- What is required -
Each line of the data must be copied exactly.

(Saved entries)
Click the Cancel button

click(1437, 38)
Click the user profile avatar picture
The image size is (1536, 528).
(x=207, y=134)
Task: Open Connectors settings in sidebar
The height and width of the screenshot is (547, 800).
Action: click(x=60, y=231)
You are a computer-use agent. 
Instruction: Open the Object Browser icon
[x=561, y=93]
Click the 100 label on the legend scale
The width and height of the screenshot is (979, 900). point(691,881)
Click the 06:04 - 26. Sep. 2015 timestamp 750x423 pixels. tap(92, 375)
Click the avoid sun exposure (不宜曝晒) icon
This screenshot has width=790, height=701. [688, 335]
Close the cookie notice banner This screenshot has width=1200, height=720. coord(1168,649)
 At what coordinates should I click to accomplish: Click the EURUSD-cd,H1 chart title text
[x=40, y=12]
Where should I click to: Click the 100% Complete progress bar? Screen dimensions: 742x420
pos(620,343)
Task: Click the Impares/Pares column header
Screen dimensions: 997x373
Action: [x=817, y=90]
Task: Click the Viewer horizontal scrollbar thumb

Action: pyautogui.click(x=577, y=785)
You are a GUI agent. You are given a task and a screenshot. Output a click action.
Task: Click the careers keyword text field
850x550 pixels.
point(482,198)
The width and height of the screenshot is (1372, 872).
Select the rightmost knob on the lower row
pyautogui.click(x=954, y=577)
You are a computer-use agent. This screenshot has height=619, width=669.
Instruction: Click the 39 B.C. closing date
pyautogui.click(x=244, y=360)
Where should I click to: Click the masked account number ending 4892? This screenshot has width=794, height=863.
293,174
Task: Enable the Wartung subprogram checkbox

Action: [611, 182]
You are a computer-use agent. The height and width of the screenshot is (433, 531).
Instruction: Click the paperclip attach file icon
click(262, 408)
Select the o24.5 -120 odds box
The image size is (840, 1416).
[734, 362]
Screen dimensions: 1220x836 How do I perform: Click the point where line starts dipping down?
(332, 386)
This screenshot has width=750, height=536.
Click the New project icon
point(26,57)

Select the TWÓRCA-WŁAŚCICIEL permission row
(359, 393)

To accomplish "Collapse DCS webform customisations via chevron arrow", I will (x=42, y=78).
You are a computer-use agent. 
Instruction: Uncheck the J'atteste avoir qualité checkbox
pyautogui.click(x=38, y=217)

- Worked solution -
Click the Cancel button

click(1437, 38)
Click the user profile avatar picture
The image size is (1536, 528).
(x=207, y=134)
Task: Open Connectors settings in sidebar
The height and width of the screenshot is (547, 800).
Action: click(x=60, y=231)
You are a computer-use agent. 
Instruction: Open the Object Browser icon
[x=561, y=93]
Click the 100 label on the legend scale
The width and height of the screenshot is (979, 900). point(691,881)
Click the 06:04 - 26. Sep. 2015 timestamp 750x423 pixels. tap(92, 375)
Click the avoid sun exposure (不宜曝晒) icon
This screenshot has width=790, height=701. [688, 335]
Close the cookie notice banner This screenshot has width=1200, height=720. coord(1168,649)
 At what coordinates should I click to accomplish: Click the EURUSD-cd,H1 chart title text
[x=40, y=12]
Where should I click to: Click the 100% Complete progress bar? Screen dimensions: 742x420
pos(620,343)
Task: Click the Impares/Pares column header
Screen dimensions: 997x373
Action: [x=817, y=90]
Task: Click the Viewer horizontal scrollbar thumb

Action: pyautogui.click(x=577, y=785)
You are a GUI agent. You are given a task and a screenshot. Output a click action.
Task: Click the careers keyword text field
850x550 pixels.
point(482,198)
The width and height of the screenshot is (1372, 872).
Select the rightmost knob on the lower row
pyautogui.click(x=954, y=577)
You are a computer-use agent. This screenshot has height=619, width=669.
Instruction: Click the 39 B.C. closing date
pyautogui.click(x=244, y=360)
Where should I click to: Click the masked account number ending 4892? This screenshot has width=794, height=863.
293,174
Task: Enable the Wartung subprogram checkbox

Action: [611, 182]
You are a computer-use agent. The height and width of the screenshot is (433, 531).
Instruction: Click the paperclip attach file icon
click(262, 408)
Select the o24.5 -120 odds box
The image size is (840, 1416).
[734, 362]
Screen dimensions: 1220x836 How do I perform: Click the point where line starts dipping down?
(332, 386)
This screenshot has width=750, height=536.
Click the New project icon
point(26,57)

Select the TWÓRCA-WŁAŚCICIEL permission row
(359, 393)

To accomplish "Collapse DCS webform customisations via chevron arrow", I will (x=42, y=78).
You are a computer-use agent. 
Instruction: Uncheck the J'atteste avoir qualité checkbox
pyautogui.click(x=38, y=217)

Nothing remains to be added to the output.